A cute tabby cat, maybe the one from Marie’s pictures, appeared from behind the couch. Chantelle bent and scooped the cat up. “And then we get calls asking why she was in Burlington. Burlington! Why would she lie to us?”

Aisha tilted her head. “What do you mean?”

“She was going to BC,” Chantelle said. “She had a job interview at the museum, curating historical records.”

Aisha frowned. “Isn’t that far for a job interview?”

“Marie’s sister lives on Vancouver Island. She would move to the moon to be closer to Simone,” Chantelle added, which made Aisha smile. “Prince Rupert is a smaller city, but Marie could take the ferry from there to Port Hardy, and it was a big opportunity for an empath. Marie was excited.” She frowned. “Why would she have gone to Burlington instead?”

Aisha’s heart was beating a little bit faster. “So you think she went to Prince Rupert?”

“I thought so,” Chantelle said. “She texted to say she’d made it to her hotel.” She awkwardly balanced the cat in a squishy hug as she grabbed her phone off the coffee table. “Look, see?”

She held up the phone, a text chain on-screen in a mix of English and French.

At the Alder. Time change, ugh. Trying to sleep for the interview tomorrow, wish me luck!

Aisha spoke some French and Arabic, thanks to her mom, but an American dad and lifetime in Seattle had left her rusty in both. “Sorry, my French is pretty basic. What does she mean byAlder?”

Chantelle shook her head. “It’s the hotel name, Alder Inn. Small and local—she liked to support that kind of business.”

Aisha nodded slowly.

“You are with the American empath agency, yes?” Chantelle shifted the cat, who was sniffing her chin. “You are looking for her? You will check Prince Rupert?”

“Yes,” Aisha said firmly. “We’re not letting this go.”

As she stepped out of the stairwell and into the lobby of their building, she called Jamey.

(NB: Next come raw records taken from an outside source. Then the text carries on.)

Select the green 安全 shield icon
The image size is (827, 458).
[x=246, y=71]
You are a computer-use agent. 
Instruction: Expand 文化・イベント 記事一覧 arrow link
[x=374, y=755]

“Hey.” Jamey’s voice had an echo, like she was on speakerphone in a car. “I’m getting close to Lake Sammamish, where they found Stensby’s cruiser. How’s it going in Montreal?”

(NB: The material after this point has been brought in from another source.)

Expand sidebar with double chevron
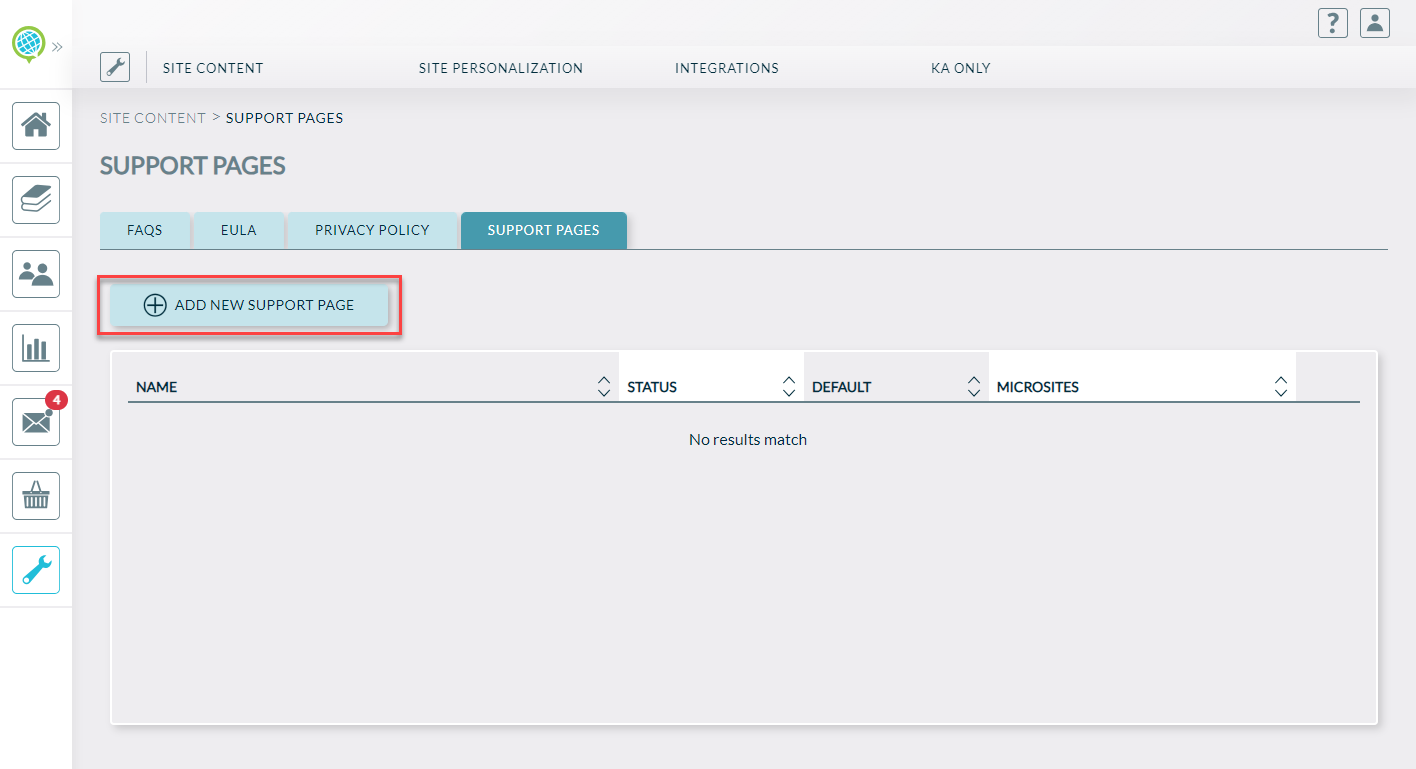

Aisha frowned. “Marie Pelletier’s roommate said she went to Prince Rupert, not Burlington. Job interview, apparently.”

“In BC?” Jamey sounded as surprised as Aisha had felt. “And no one mentioned this to us?”

“Seems like whoever talked to Marie’s roommate assumed she’d lied to cover up a trip to Vermont,” said Aisha. “Which sounds like a ridiculous assumption to me, more so than ever now that we know it wasn’t her in Vermont.”

“But someone wanted us to think the body was hers,” Jamey said. “Or at least, they wanted Grayson out of Seattle at exactly the same moment that Stensby lured me out of town and a different asshole went after Reece. I don’t think I believe Stensby could pull all of that off alone.”

The lobby held the mailboxes and had a small seating area by the window, a striped couch that looked vintage and a couple of armchairs where patches of velvet had been rubbed away over time. Aisha sat down, eyes on the window. “You think Marie and Stensby and the guy after Reece could be connected?”

“Maybe,” said Jamey. “Although I don’t know what to make of the anonymous call from a mysterious Texan—a second mysterious Texan, like Grayson wasn’t enough.”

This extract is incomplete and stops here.